A Russian employee at the Portovaya compressor station site, where Nord Stream is filled , during the opening of the gas pipeline. (Archives)
Germany and with it Europe entered a period of great uncertainty on Monday over the continuation of their imports of Russian gas, already greatly reduced in recent weeks and which could soon dry up completely.
The Russian giant Gazprom began maintenance work on the two Nord Stream 1 gas pipelines in the morning, which carry a large quantity of its gas still delivered to Germany as well as to several other Western European countries.
Nord Stream is stopped […] which means that the gas is no longer flowing, the German Ministry of Economics confirmed to AFP on Monday.
This shutdown for 10 days of the two pipes, announced for a long time, was in theory only to be a technical formality. But in the context of the war in Ukraine and the tussle between Moscow and the West over energy, no one can bet on what will happen next.
As a warning, Gazprom cut its gas deliveries to Italy and Austria on Monday by a third and 70% respectively, energy companies OMV and ENI said. Both countries are partly supplied by the TAG pipeline, which passes through Ukraine, but also by the Nord Stream pipeline.
There are many scenarios under which we could be plunged into an emergency situation, German Network Agency Chairman Klaus Müller warned on ZDF television on Monday.

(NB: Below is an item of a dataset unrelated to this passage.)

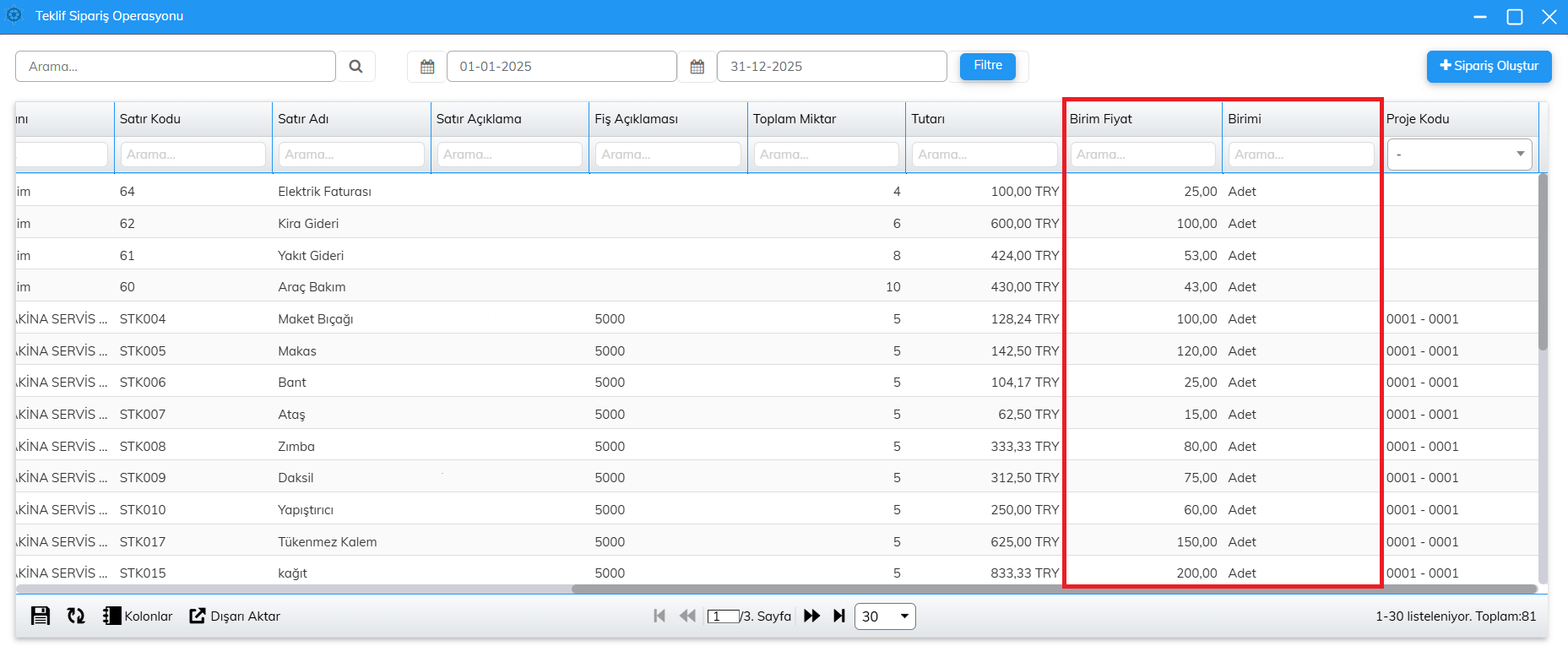Sort by the Toplam Miktar column header
This screenshot has height=657, width=1568.
pos(794,119)
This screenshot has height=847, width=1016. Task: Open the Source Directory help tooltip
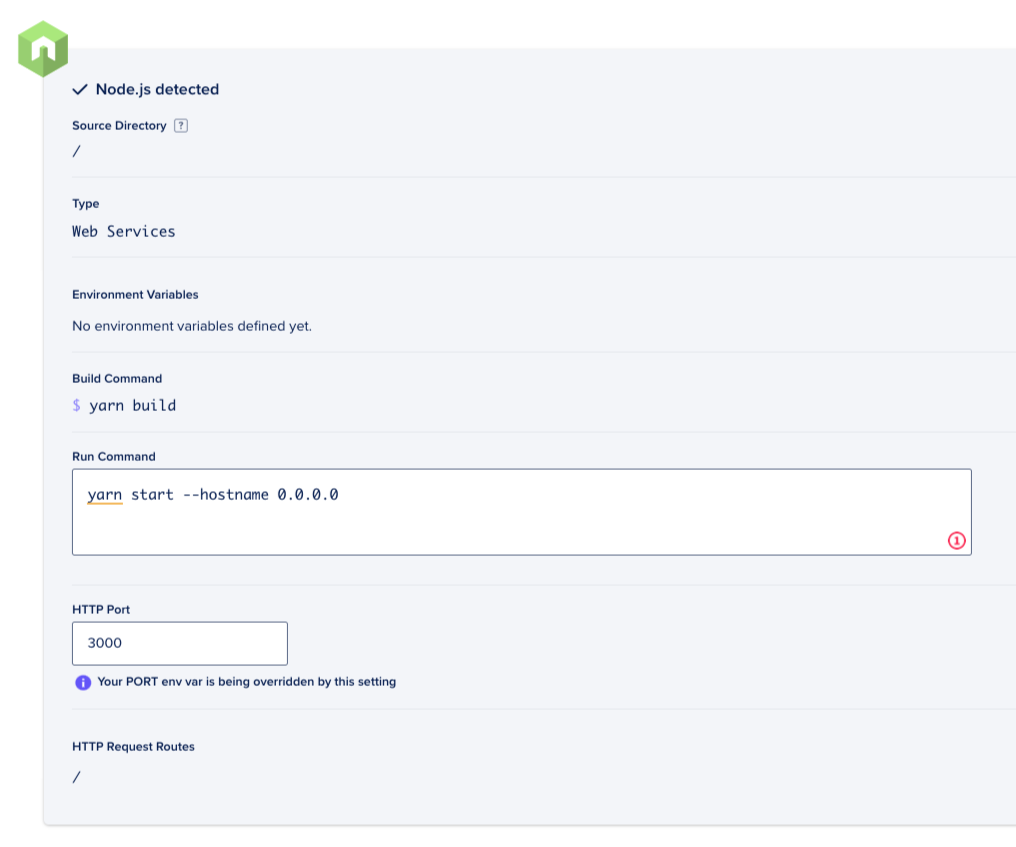coord(180,125)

Germany in full gas shock! Germany's most read daily, Bild exclaimed on Monday.
We are facing an unprecedented situation, everything is possible, acknowledged German Vice-Chancellor Robert Habeck over the weekend on public radio.
“It is possible that the gas will flow again, even in greater quantities than before. It is possible that nothing more will come and we must prepare as always for the worst. »
— Robert Habeck, German Vice-Chancellor
Moscow, citing a technical problem, has already reduced gas deliveries by 60% in recent weeks via Nord Stream, a decision denounced as political by Berlin.
The Lubmin gas terminal in Germany is the link between Russian oil and the European gas distribution network.
Berlin therefore worked hard to convince Canada on Saturday to return a turbine intended for Nord Stream 1, which was undergoing maintenance in the country. And this despite protests from Ukraine.
Germany did not want to give Moscow an additional argument to stop its gas supplies. The turbine, once repatriated by its manufacturer Siemens, will then be handed over to Russia, Berlin said on Monday.
Berlin also argues that, for technical reasons, it would be difficult for Gazprom to stop its deliveries via Nord Stream, the gas exploited in the Siberian field being under pressure and not being able to be stored eternally. It's not like a water tap, Mr. Habeck said.
Since the start of the war, Germany has made efforts to reduce its dependence, but it is still significant: 35% of its gas imports come from Russia, compared to 55% before the war. And more than 50% of household heating is still provided by gas.
A lasting shutdown of Nord Stream 1 would not only penalize Europe's largest economy: ordinarily, the gas that arrives in Germany continues to ship to all of Europe.
In France, Economy Minister Bruno Le Maire called on Sunday to quickly get into battle order to deal with the possibility of a total cut in supplies, the most likely option. /p>
A prolonged halt in deliveries would therefore aggravate the energy crisis in which Europe is already struggling, with prices soaring and the fear of shortages this winter.
< p class="e-p">In Germany, the authorities are already thinking about rationing plans, and are calling for savings.
Everything must be done to save gas now, to optimize the heating, discussing with the family, preparing the industries – we are not powerless, hammered Monday Klaus Müller, the head of the federal network agency.
The Chamber of Deputies has already adopted a symbolic savings plan for her on Thursday: no more heating above 20°C in winter and no more hot water in individual offices.